Music is something we’re indoctrinated into believing should be free and only an end in itself. And music makers are exploited to the point that they’re made to feel as if they should be grateful for airplay or playlist inclusion, on platforms that generate many hundreds of millions of dollars on the basis of their vast catalogues, with scant, insulting remuneration for the content that makes the platforms viable and attractive to subscribers in the first place.
Spotify, Apple Music and Amazon, as the most high profile examples, make a lot of hay trumpeting the boggling size of their catalogues, but the multitude below the top couple of hundred streamed artists would struggle to make UK minimum wage from their streaming income.
Or anywhere near it.
Hey, but at least they might feature in this programme? Stuffed full of its own self importance. Some consolation!
There are a lot of artists I genuinely love who do not feature in these programmes. For a feverish music hound, who’s operated at the rock face for 30 years, 111 tracks is individual grains of sand on a beach of music.
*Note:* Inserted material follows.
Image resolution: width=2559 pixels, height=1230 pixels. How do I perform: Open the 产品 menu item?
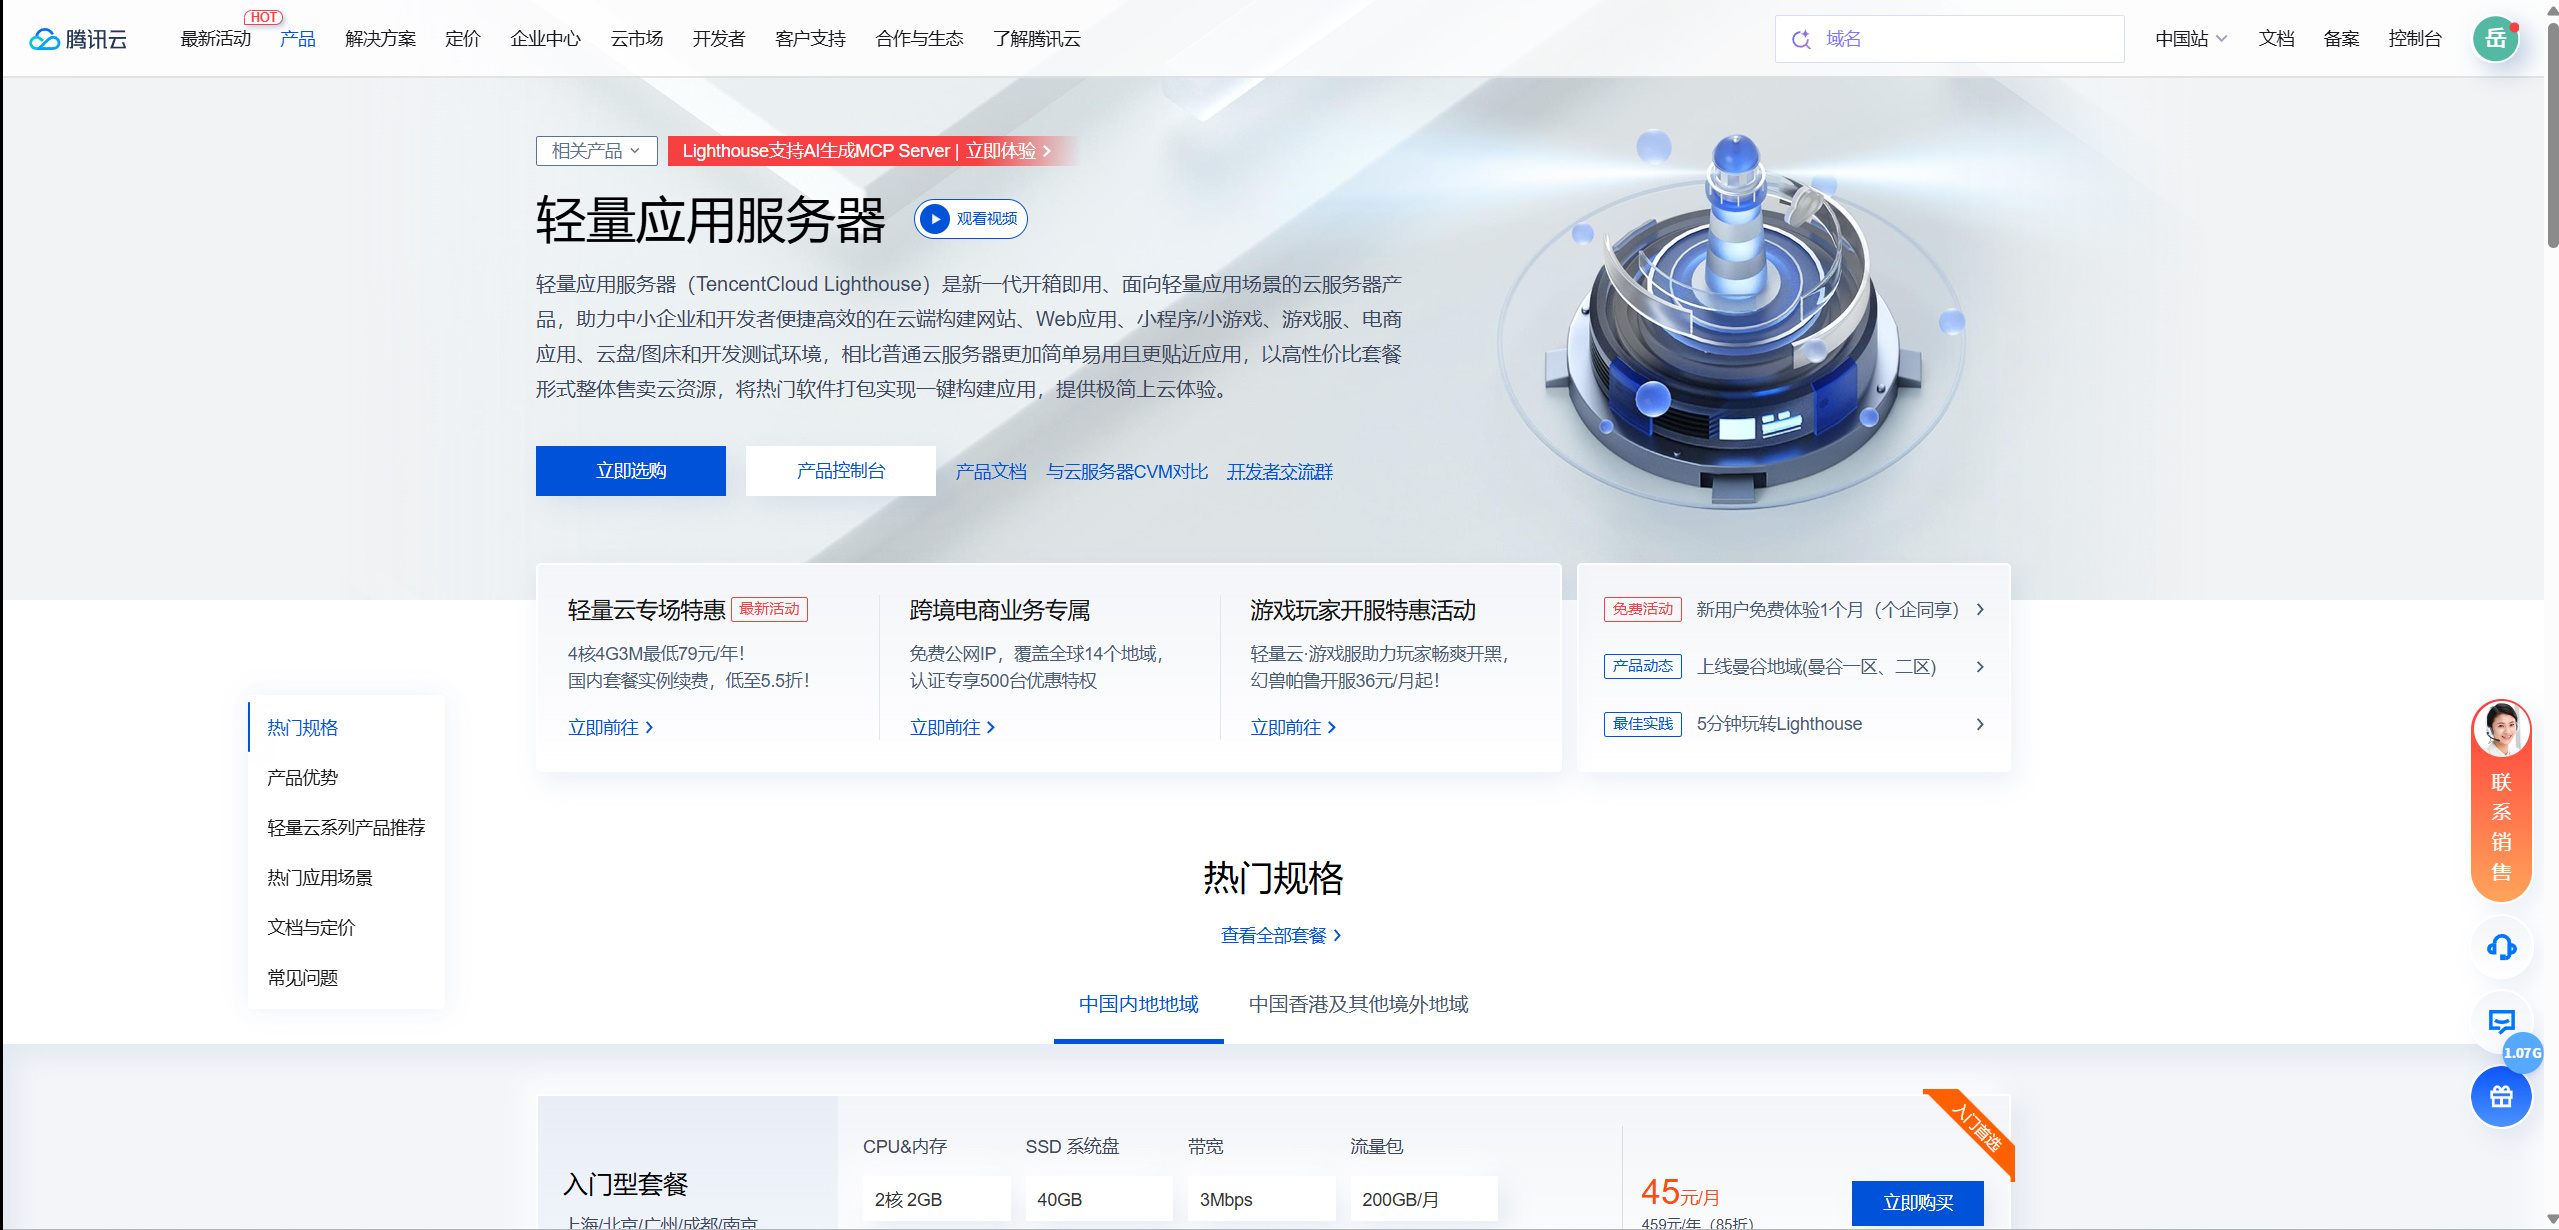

There will be no Estrons, The Loves, Flyscreen, Luke RV, Trwbador, Richard James, Campfire Social, Gintis, Ectogram, mohobishopi, Spam Javelin, The Arteries, Personal Best, Cubare (or offspring), Bedford Falls… There’s nothing from Associated Minds, Winger Records or Popty Ping, or a number of other excellent Welsh labels I love.
Suns of Thunder’s awe-inspiring ten minute+ behemoth ‘Under The Control of Time’ could not be folded so that it would fit, and neither does anything by Akira the Don or Chavboy feature.
There is - as is usual with things that depend on subjectivity trying to work in conjunction with chronology - a recency bias. But I genuinely think that music here in Wales is as good now as it has ever been.
Who could argue with the inclusion of Skindred’s ‘Unstoppable’, for example? This year they’ve entered the album charts at no.2. They performed on Later With Jools Holland. Benji blew the charisma bulbs on Never Mind The Buzzcocks. Benji was one of the first artists I ever interviewed, back in 1993, and now he’s reached his zenith.
What a story.
I hope you enjoy the programmes. They’ve taken thirty years to research, but I bloody loved every second of it.
If you don’t feature, please don’t take it personally. If I’ve played you at any point in the last 30 years, it’s because I really like(d) what you’re doing and I’m eternally grateful for your vision and your considerable efforts.
Thank you for listening / diolch am wrando.